[Saved entries]
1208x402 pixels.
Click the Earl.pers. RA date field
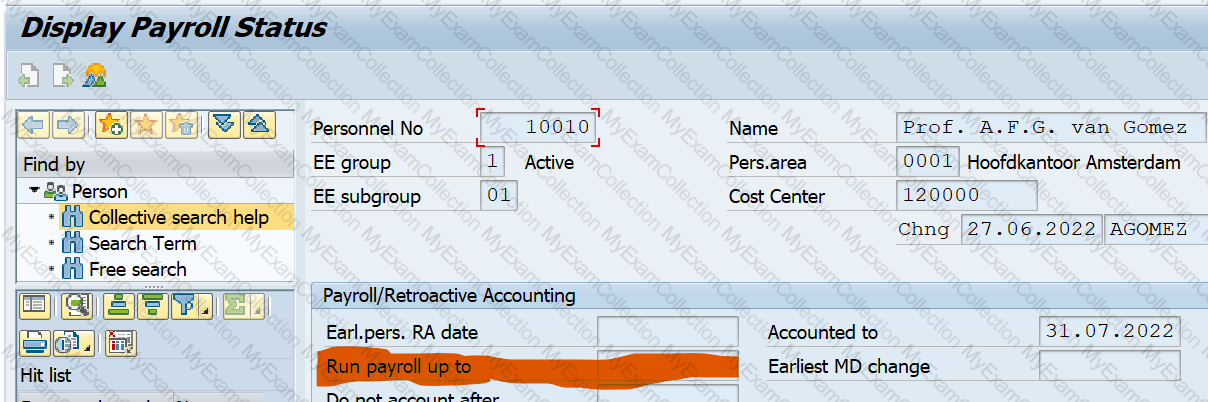[x=667, y=332]
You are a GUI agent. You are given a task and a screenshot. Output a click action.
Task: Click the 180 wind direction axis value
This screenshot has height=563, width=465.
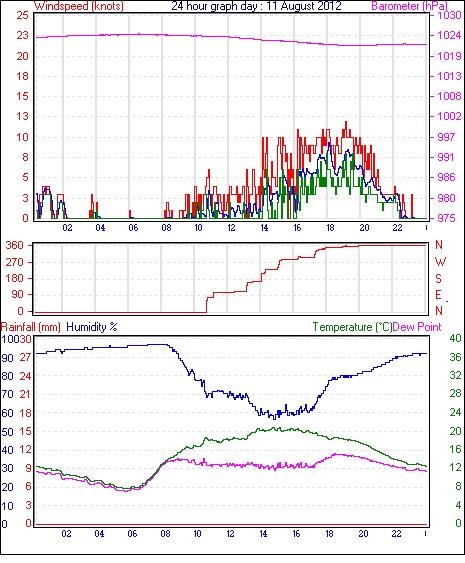(15, 278)
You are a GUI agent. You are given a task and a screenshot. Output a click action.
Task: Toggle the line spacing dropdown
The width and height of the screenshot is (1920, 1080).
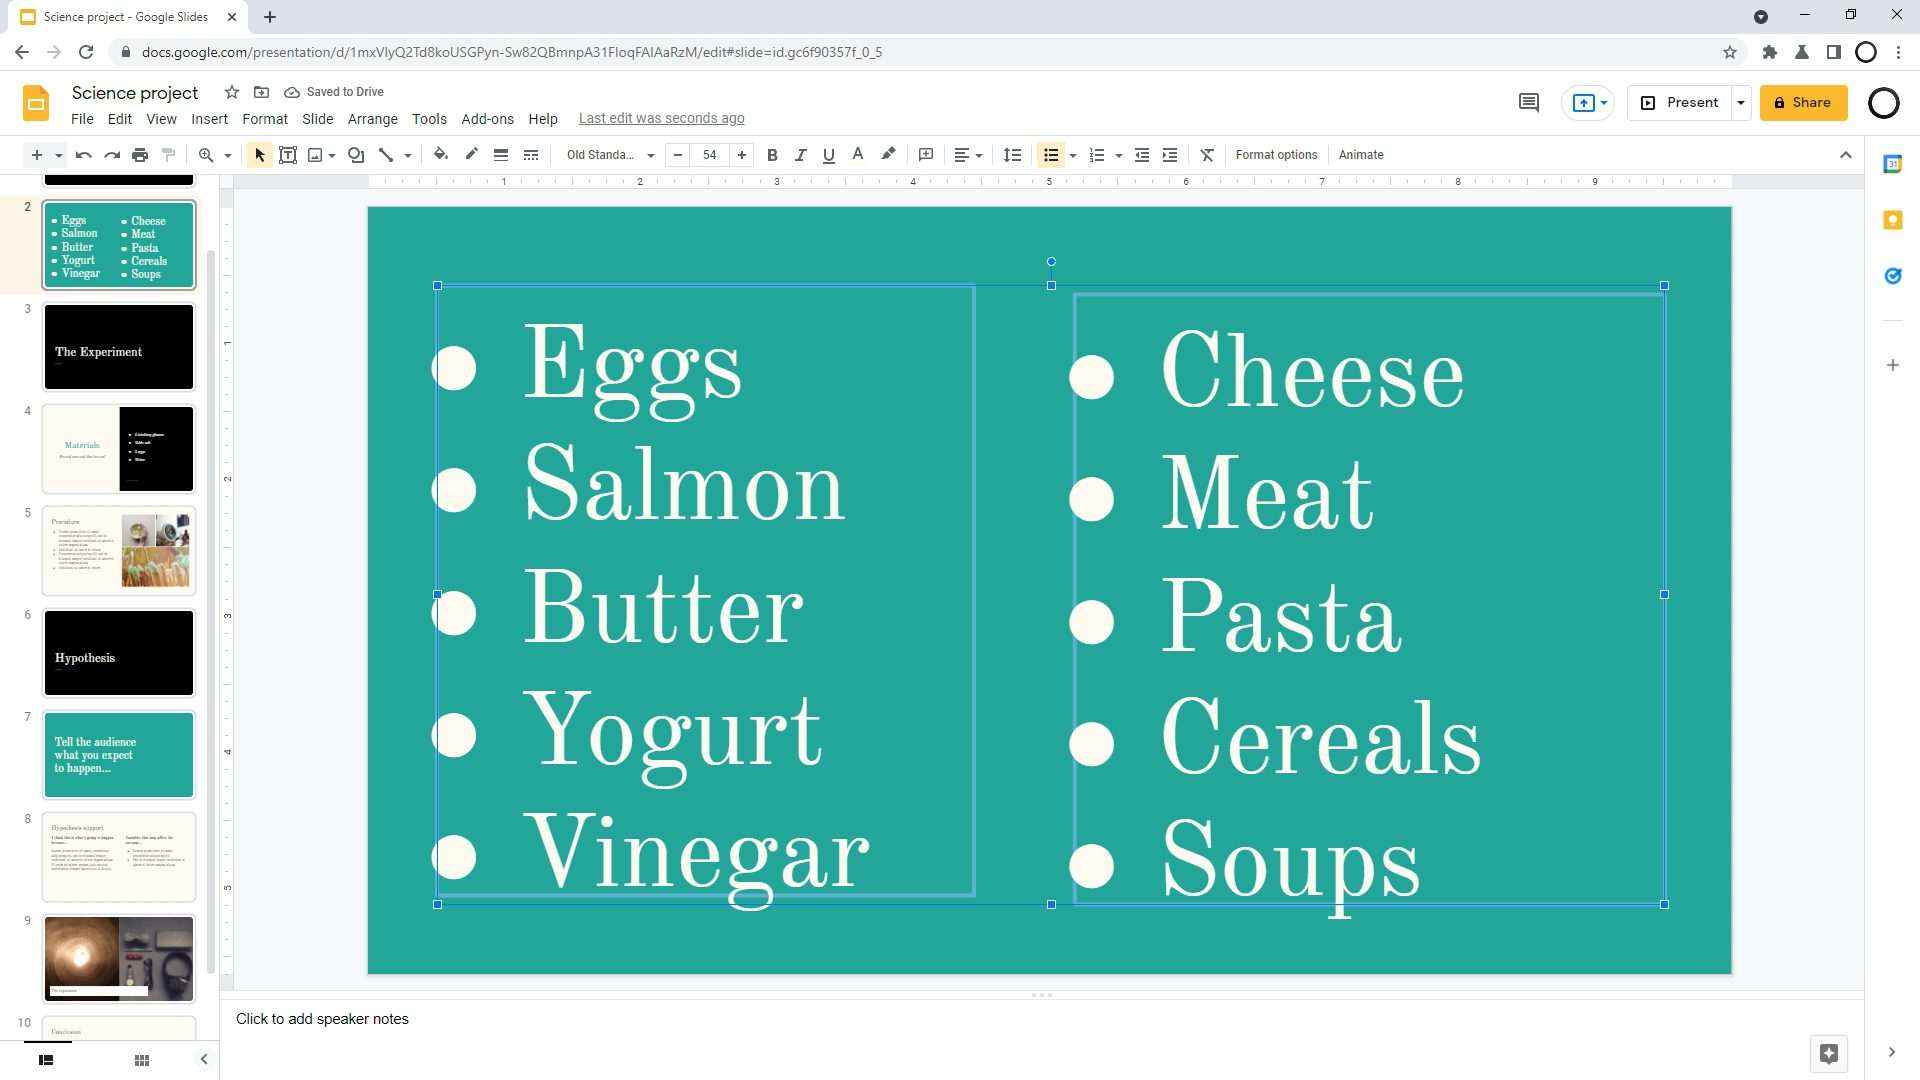click(x=1014, y=154)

Exercise aim
Copy the records shown above in their entirety and exactly; images are to be left out.

Exercise solution
1208x402 pixels.
Click the Earl.pers. RA date field
[x=667, y=332]
You are a GUI agent. You are given a task and a screenshot. Output a click action.
Task: Click the 180 wind direction axis value
This screenshot has height=563, width=465.
(15, 278)
You are a GUI agent. You are given a task and a screenshot. Output a click action.
Task: Toggle the line spacing dropdown
The width and height of the screenshot is (1920, 1080).
click(x=1014, y=154)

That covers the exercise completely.